E de certo estavam. Pois já faziam, pelas minhas contas, cinco dias que estávamos perdidos. Continuávamos seguindo o curso de algum riacho. Sempre na esperança de que ele nos levasse a algum lugar habitado. Mas sempre ele desaguava em outro riacho, que geralmente rolava em outra direção, contrária áquela que estávamos seguindo anteriormente.
 
Certamente teríamos morrido se não fosse aquele escoteiro. Nós o encontramos sentado em cima de uma enorme pedra, com um binóculo na mão. Sua indumentária mostrava que pertencia á alguma tropa, que sem dúvida havia sido mobilizada para nos procurar.
̶  Ainda bem que encontrei vocês ̶  disse ele, com uma cara de poucos amigos. ̶   Vocês causaram um verdadeiro reboliço na cidade.
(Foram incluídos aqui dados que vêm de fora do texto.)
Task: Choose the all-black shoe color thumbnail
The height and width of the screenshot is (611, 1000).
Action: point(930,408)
Seus pais estão desesperados com o sumiço de vocês. ̶  Não sabem que é perigoso se aventurar por essas trilhas sem guias preparados e equipamento apropriado?
Sim, nós sabíamos. Porém, quando se tem quinze anos, a vida é apenas uma brincadeira inconseqüente. Mas para aquele garoto, de faces pálidas e ar sisudo, vestido com aquele uniforme de escoteiro, parecia ser coisa muito séria. Ele não teria mais idade que nenhum de nós. Mas parecia tão adulto quanto meu pai. Olhava para nós como fôssemos um bando de criancinhas que acabou de fazer uma tremenda besteira.
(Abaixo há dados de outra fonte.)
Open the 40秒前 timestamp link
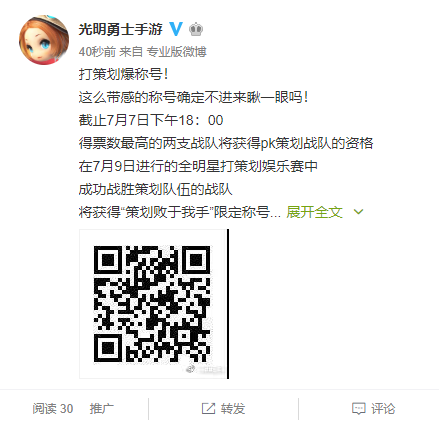 [x=97, y=52]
Mas foi ele que nos tirou daquela mata e nos levou até um vilarejo, cerca de três horas dali. Nós o seguimos sem dizer palavra, como se fôssemos um bando de alunos envergonhados, seguindo um mestre- escola para a diretoria, depois de serem pegos fazendo uma sacanagem qualquer.
̶  Dali vocês podem pedir socorro  ̶  disse ele, apontando para o vilarejo.  ̶  Eu tenho que voltar para a minha tropa. Nunca mais façam isso. Você podiam ter morrido  ̶  completou, com aquele ar de professor, aplicando um corretivo em um aluno rebelde.
Estávamos tão cansados e envergonhados que nem pensamos em agradecer a ajuda que ele nos dera. Só Dario achou coragem para perguntar o nome dele.
̶  Eu me chamo Haroldo  ̶  disse ele, secamente. E se foi sem dizer mais nada.
 
Até hoje, mais de cinqüenta anos depois, sinto um arrepio na base da minha espinha, e os meus cabelos eriçam-se como fios de arame farpado quando me lembro desses fatos. Pois Haroldo, o ecoteiro Haroldinho, era o nome do garoto que havia se perdido naquelas matas no ano anterior á essa nossa aventura maluca. O corpo dele nunca foi encontrado, mas eu já ouvi de outras pessoas narrativas semelhantes á nossa. De pessoas que se perderam na mata e foram salvas por um escoteiro de faces pálidas, ar sisudo, que se identificava pelo nome de Haroldo.
Se for ele, o escoteiro perdido, cujo corpo nunca foi encontrado, que Deus o tenha. E que um dia alguém possa, finalmente, achar o seus restos mortais e lhe dar sepultura digna, para que ele não continue a ser, para sempre, uma alma penada, conhecida como o Fantasma do Escoteiro.